Paris, CNRS Éditions, 2012, 501 p. Préface de Serge Berstein.

par Emmanuel Naquet  Du même auteur

Couverture de l'ouvrage

S’il est des mouvements prisonniers des images, ce sont bien les ligues de la droite de la droite au premier XXe siècle, malgré les nombreuses études que les écoles françaises et étrangères ont menées pour mieux les connaître, quitte à débattre de leurs natures, de leurs dimensions, de leurs projets. Les versants de gauche ont fait l’objet de publications plus récentes sur le Secours rouge devenu le Secours populaire français ou la Ligue des Droits de l’Homme (LDH) ; d’autres sont prévues, par exemple sur la Ligue de l’enseignement (LFE)1. Plus largement, les travaux se sont multipliés et approfondis depuis le centenaire de la loi de 19011.

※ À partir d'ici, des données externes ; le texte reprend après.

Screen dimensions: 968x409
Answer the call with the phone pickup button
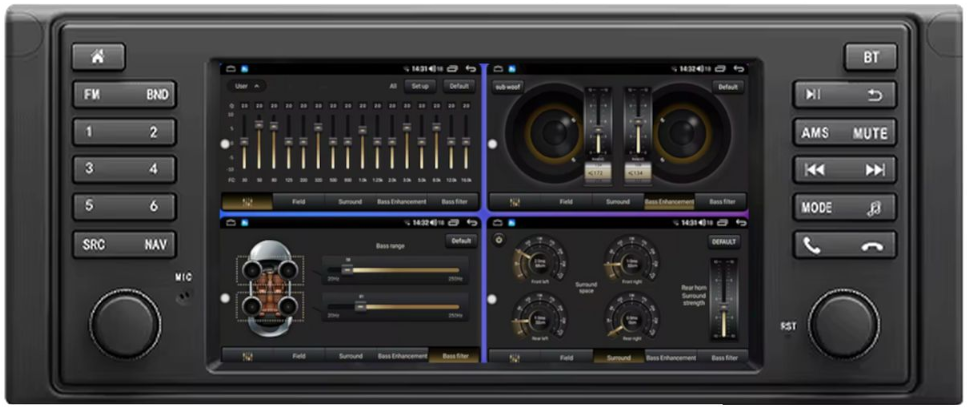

L’ouvrage d’Emmanuel Debono, issu d’une thèse soutenue en 2010, relève de ces productions historiennes et politistes qui, non seulement interrogent la place de la « chose Ligue » dans la France de la IIIe République, mais travaillent le modèle républicain, ses réalités et ses limites, avec sa rhétorique, sa mystique et ses vecteurs – la presse, les corps intermédiaires, les élus. Disons-le : le pari d’une analyse tendant à l’objectivité peut être complexe en raison de la pérennité de certaines associations toujours actives, de l’humanitaire à l’éducation, de l’antiracisme aux droits de l’Homme. Or, ces associations vivent des enjeux de mémoire qui induisent souvent des rejeux héroïsants susceptibles d’aller jusqu’à l’instrumentalisation organique.

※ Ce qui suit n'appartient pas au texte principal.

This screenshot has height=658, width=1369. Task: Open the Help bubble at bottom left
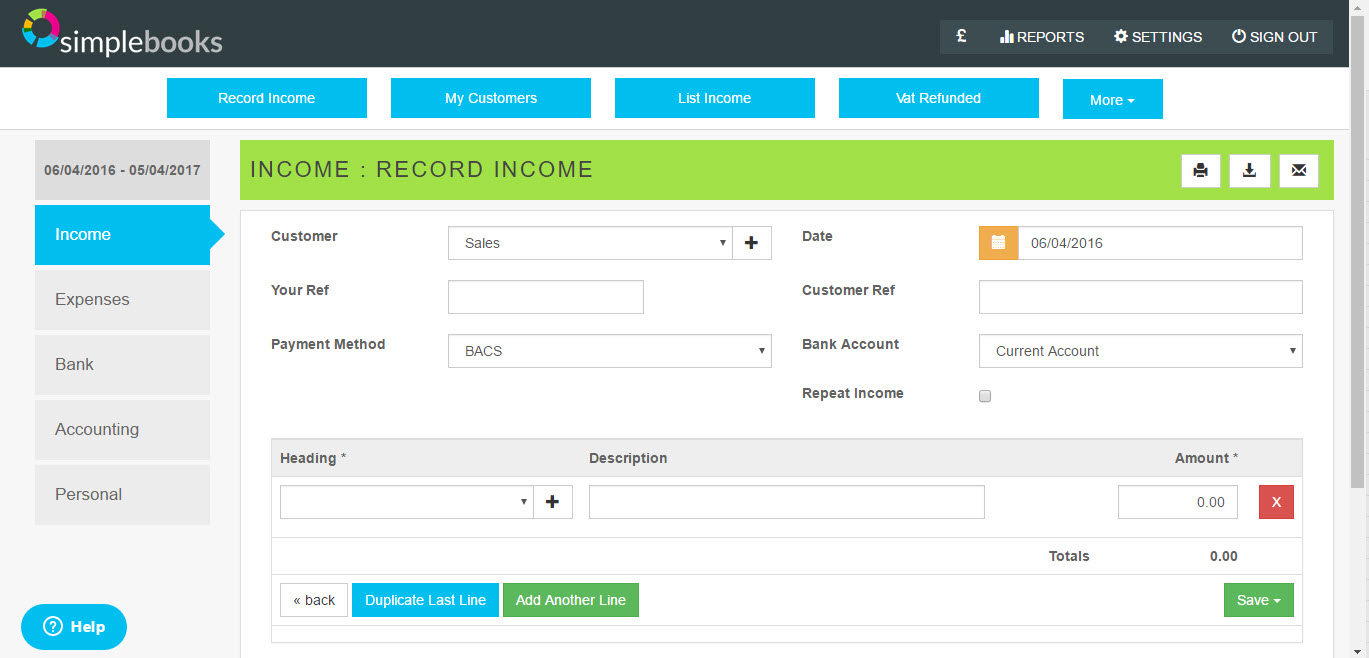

Ces défis, le spécialiste de l’antiracisme qu’est Emmanuel Debono les a pleinement relevés en replaçant ses recherches dans les problématiques idéologiques et scientifiques contemporaines. Ainsi, lorsqu’il dessine l’histoire de la Ligue internationale contre l’antisémitisme (LICA) qui n’apparaît qu’aux détours ou dans l’implicite d’autres récits sur l’entre-deux-guerres partidaire, il dépasse la geste officielle de la future Ligue internationale contre le racisme et l’antisémitisme (LICRA), de même que les silences des souvenirs de protagonistes pourtant centraux, de Pierre Paraf à Jean-Pierre Bloch. Reprenant le dossier de sa création et de son évolution, mais aussi celui de ses représentations plurielles, l’historien fait preuve de distance et de connaissances vis-à-vis de cette souvenance militante, puisant à des sources multiples, du Droit de vivre et autres imprimés aux archives de l’organisation revenues de Moscou – les trophées de guerre allemands récupérés par les Soviétiques – et aux fonds publics, y compris départementaux voire ultra-marins ; on l’aura compris, une masse et une pluralité de traces sans cesse croisées et interrogées, et même écoutées et entendues quand on pense aux enregistrements sonores sollicités.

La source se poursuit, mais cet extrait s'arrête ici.